Select items from Lee Radziwill's living room will be auctioned October 17 at Christie's.

Thousands may have wondered what the life of Lee Radziwill was really like, and now many can get a glimpse at Christie’s.

Furniture, books, personal belongings, costume jewelry, photography and sunglasses are among the style setter’s possessions that will go under the hammer later this month at the auction house. As of 10 a.m. Friday morning and running through Oct. 15, visitors can check out The Collection of Lee Bouvier Radziwill at the Rockefeller Center location. The sale will be held Oct.17. Watercolors of botanicals painted by Radziwill, Peter Beard-shot photography, Art Deco chairs and albums from Radziwill’s trip to Pakistan and India with her First Lady sister Jacqueline Kennedy will be in the mix.

Different vignettes — such as a perfectly set dining room table, an entranceway “charming mahogany setee” with reverse painted Indian mirrors and a library-type setting of books and shelves — are arranged just as Radziwill’s well-appointed eye once had imagined them, according to Christie’s Elizabeth Seigel. The intercontinental Radziwill’s many pursuits and interests included interior design, acting, art and travel. As a teenager, she started a correspondence with the Renaissance art historian Bernard Berenson.

Radziwill carried certain pieces through the years in her different homes and paid homage to her preferred interior designer Renzo Mongiardino with select pieces. Radziwill once said, “I abhor the American idea of starting with a tabula rasa every few years and getting rid of everything. When I buy something, I do so with the intention of keeping it for ever. I’m constantly falling in love with objects, and they follow me around the world.”

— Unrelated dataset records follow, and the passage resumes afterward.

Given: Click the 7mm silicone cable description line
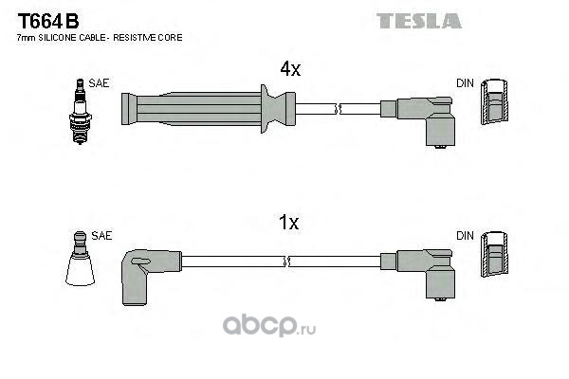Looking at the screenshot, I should [100, 37].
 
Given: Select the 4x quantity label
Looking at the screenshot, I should [289, 69].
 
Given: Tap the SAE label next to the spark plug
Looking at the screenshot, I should [100, 83].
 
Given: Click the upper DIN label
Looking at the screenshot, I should [465, 83].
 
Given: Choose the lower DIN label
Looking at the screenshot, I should [465, 235].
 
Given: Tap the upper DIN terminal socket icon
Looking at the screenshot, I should [493, 100].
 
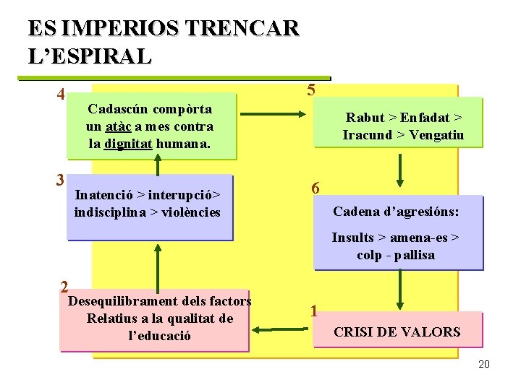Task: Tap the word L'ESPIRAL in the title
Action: tap(90, 56)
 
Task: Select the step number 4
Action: tap(62, 95)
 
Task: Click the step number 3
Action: tap(61, 181)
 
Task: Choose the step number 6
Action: tap(315, 188)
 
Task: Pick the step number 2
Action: tap(64, 286)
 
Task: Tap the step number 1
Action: tap(313, 312)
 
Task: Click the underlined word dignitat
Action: tap(128, 143)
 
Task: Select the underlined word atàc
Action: tap(119, 126)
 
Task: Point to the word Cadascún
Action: tap(118, 109)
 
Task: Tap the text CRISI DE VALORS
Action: tap(397, 332)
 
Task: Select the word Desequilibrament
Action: tap(112, 301)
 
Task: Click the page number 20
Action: tap(484, 364)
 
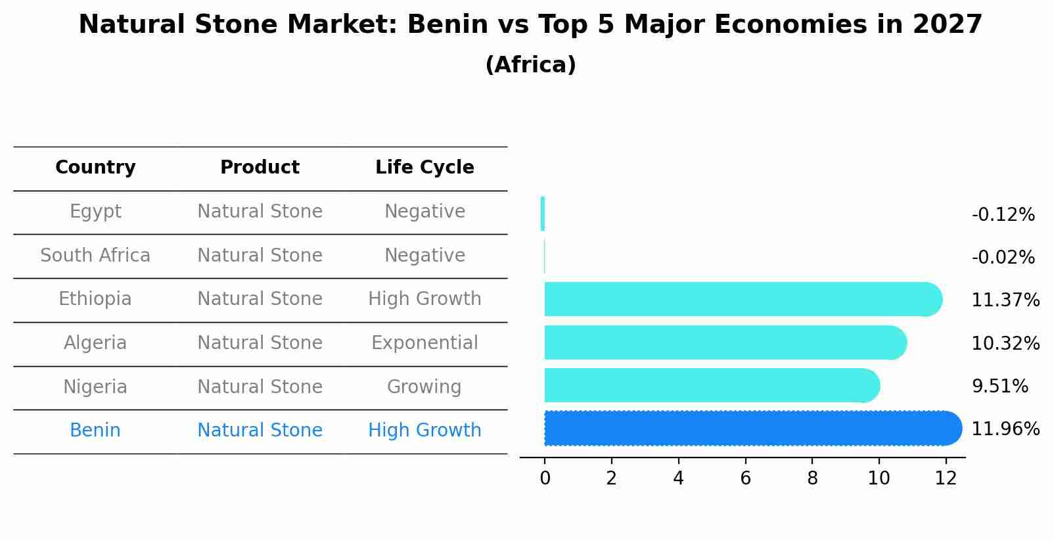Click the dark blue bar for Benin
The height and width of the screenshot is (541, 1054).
click(x=749, y=429)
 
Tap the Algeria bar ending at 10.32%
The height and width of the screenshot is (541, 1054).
click(x=723, y=342)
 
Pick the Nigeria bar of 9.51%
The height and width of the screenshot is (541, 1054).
click(x=710, y=385)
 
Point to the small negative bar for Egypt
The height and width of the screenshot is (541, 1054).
click(x=543, y=214)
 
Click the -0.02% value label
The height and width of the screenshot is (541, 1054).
click(x=1003, y=258)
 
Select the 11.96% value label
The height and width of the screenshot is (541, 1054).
click(x=1005, y=429)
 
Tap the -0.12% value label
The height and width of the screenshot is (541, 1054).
click(x=1003, y=215)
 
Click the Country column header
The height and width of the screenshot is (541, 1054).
click(x=95, y=168)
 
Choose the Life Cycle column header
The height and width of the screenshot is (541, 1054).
click(x=424, y=168)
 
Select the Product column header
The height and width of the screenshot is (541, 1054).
click(x=260, y=168)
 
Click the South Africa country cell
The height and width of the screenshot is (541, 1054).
click(x=95, y=256)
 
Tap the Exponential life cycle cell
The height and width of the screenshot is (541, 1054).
click(x=424, y=343)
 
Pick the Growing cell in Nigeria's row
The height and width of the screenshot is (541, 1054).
click(x=424, y=387)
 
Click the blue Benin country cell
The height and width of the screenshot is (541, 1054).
click(x=95, y=431)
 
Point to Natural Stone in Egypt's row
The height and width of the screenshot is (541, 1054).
click(x=260, y=212)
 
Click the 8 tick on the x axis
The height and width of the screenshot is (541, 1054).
click(x=812, y=479)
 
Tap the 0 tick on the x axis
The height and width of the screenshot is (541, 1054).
click(x=545, y=479)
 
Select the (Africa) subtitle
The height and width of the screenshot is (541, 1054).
click(x=530, y=65)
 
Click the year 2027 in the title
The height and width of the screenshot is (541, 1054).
click(x=947, y=25)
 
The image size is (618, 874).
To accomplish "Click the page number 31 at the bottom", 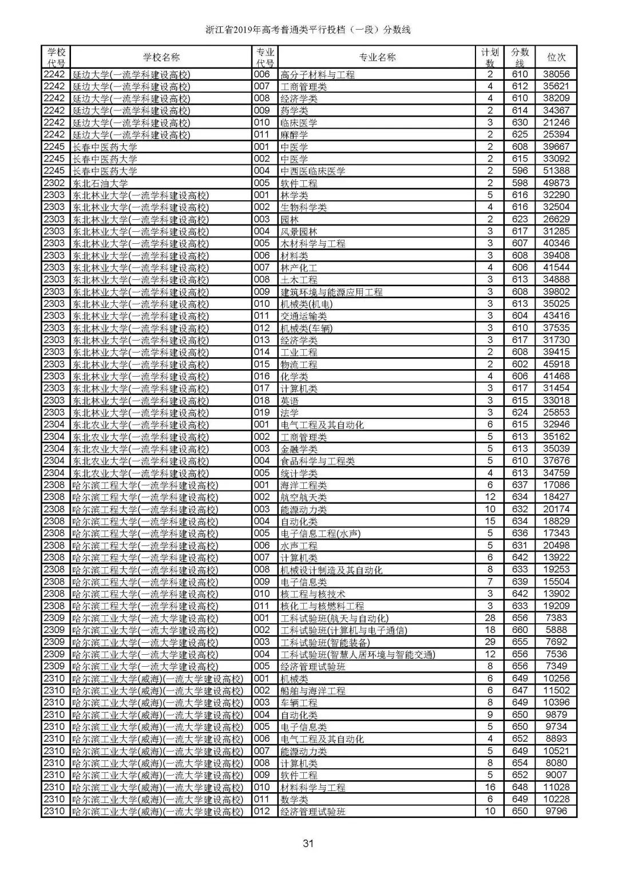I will point(309,843).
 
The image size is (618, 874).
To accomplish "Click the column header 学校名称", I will point(161,57).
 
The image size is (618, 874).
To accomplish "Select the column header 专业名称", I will point(377,57).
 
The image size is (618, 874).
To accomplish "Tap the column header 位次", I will point(556,57).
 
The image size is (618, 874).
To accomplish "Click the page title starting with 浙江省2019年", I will point(308,30).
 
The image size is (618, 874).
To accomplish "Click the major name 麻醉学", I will point(294,135).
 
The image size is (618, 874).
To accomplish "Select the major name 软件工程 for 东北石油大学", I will point(299,183).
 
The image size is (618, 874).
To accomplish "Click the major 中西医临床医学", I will point(313,171).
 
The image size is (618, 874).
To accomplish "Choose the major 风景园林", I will point(299,232).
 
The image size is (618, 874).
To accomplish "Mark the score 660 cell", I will point(520,630).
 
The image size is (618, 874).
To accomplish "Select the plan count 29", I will point(490,642).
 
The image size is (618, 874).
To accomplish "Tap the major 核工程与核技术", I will point(313,594).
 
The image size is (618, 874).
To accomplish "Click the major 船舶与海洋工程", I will point(313,691).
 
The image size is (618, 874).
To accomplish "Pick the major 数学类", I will point(294,800).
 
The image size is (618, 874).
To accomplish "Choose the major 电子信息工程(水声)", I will point(320,533).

Mongiardino’s furniture is expected to spark competitive bidding at the Radziwill sale, as was the case with sale of the contents of Drue Heinz’s town houses at Christie’s earlier this year, Seigel said. The “beautifully bound” travelogue of the famed sisters’ 1962 diplomatic visit to India is “just so fun to flip through whether it’s Jackie Kennedy in front of the Taj [Mahal] or them being entertained by various dignitaries. It’s just a wonderful snapshot of the era, the travel and the romance of it all,” Seigel said. “I think everyone is going to go wild for her sets of sunglasses, especially the two pairs of Gucci sunglasses that have just what you would expect — the wide oval frames. They are so iconic of her chic look. Another highlight is a charm bracelet that has moonstones and a gold charm that indicates it was a gift from Lee to her sister Jackie on he occasion of her 20th birthday. That was right when she was going off to study in Paris. Interestingly that Lee then got it back is a wonderful testament to their relationship and sisterhood,” Seigel said.

Weighing the historic relevance, she said, “Their importance in our social narrative is unparalleled. We tried our best to share the woman who Lee Radziwill was and how she would like to be remembered.”

Seigel said she was surprised to learn that Radziwill lived a fairly simple life in New York. With numerous friends through the decades such as Truman Capote, Rudolf Nureyev, Giorgio Armani, Marc Jacobs, Sofia Coppola and Andy Warhol, Radziwill was really more interested in her relationships “than these more tangible things that we are selling,” Seigel said. “This is just a small part of who she was, but hopefully we are able to capture a small piece of her to share with the world.”

Christie’s executives could not comment on what the Radziwill estate’s plans are for her wardrobe.